The method according to the invention comprises the following steps: in a first method step, a first (not necessarily constant) output voltage of the battery module string is provided by suitable actuation of the battery modules in the battery module string and applied to an inductance during a first time interval, such that a current which flows through the inductance is increased. As a result of this, magnetic energy is stored in the inductance according to W=0.5L*I2, wherein L is the self-inductance of the inductance and I is the current which flows through the inductance at the end of the first time interval.
In a second method step, a second (again, not necessarily constant) output voltage of the battery module string is provided by suitable actuation of the battery modules in the battery module string and applied to the inductance during a second time interval. In this case, the second output voltage has opposite polarity with respect to the first output voltage. The battery modules involved in providing the second output voltage are not exclusively the same battery modules as those involved in providing the first output voltage.
During the second method step, the magnetic energy stored in the inductance during the first method step is used to separate charges in the battery modules involved in providing the second output voltage, with the result that, after the second time interval has elapsed, said battery modules have a higher charge state than before.

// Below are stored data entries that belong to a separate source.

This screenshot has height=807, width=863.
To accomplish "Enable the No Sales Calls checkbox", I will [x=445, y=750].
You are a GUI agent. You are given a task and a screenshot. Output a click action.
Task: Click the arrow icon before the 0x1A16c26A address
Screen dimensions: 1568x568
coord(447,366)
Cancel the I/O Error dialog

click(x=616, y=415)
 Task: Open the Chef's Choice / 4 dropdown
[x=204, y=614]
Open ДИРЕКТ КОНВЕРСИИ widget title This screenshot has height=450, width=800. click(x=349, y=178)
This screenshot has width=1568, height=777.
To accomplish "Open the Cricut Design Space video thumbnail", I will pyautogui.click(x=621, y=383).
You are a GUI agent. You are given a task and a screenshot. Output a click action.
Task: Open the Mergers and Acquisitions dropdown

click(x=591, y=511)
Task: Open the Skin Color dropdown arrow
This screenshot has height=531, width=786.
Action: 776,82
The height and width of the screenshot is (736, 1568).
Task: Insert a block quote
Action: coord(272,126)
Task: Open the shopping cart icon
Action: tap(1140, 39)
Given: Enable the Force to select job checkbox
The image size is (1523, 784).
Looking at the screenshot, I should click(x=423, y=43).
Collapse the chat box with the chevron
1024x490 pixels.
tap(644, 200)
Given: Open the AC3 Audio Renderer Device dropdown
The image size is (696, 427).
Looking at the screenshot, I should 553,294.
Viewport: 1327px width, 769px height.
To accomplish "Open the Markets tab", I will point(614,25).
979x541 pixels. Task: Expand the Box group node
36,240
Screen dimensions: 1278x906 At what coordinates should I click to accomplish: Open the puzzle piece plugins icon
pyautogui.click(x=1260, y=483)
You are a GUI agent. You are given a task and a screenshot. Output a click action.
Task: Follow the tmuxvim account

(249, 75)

Since, preferably, battery modules which have a higher charge state than those battery modules involved in providing the second output voltage are involved in providing the first output voltage, energy is shifted from the battery modules with a higher charge state into the battery modules with a lower charge state.
Typically, the second time interval directly follows the first time interval, and the method is periodically repeated.
At least one battery module can be designed either to connect the first connection and the second connection of the battery module or to connect the at least one battery cell between the first connection and the second connection, on the basis of actuation of the coupling unit. Two different switching states are defined hereby. In addition, at least one battery module can be designed to connect the at least one battery cell between the first connection and the second connection, wherein a polarity of the voltage present between the first connection and the second connection is selectable on the basis of actuation of the coupling unit. As a result of this, likewise two switching states emerge, or else three switching states, if the two configurations mentioned are combined with one another.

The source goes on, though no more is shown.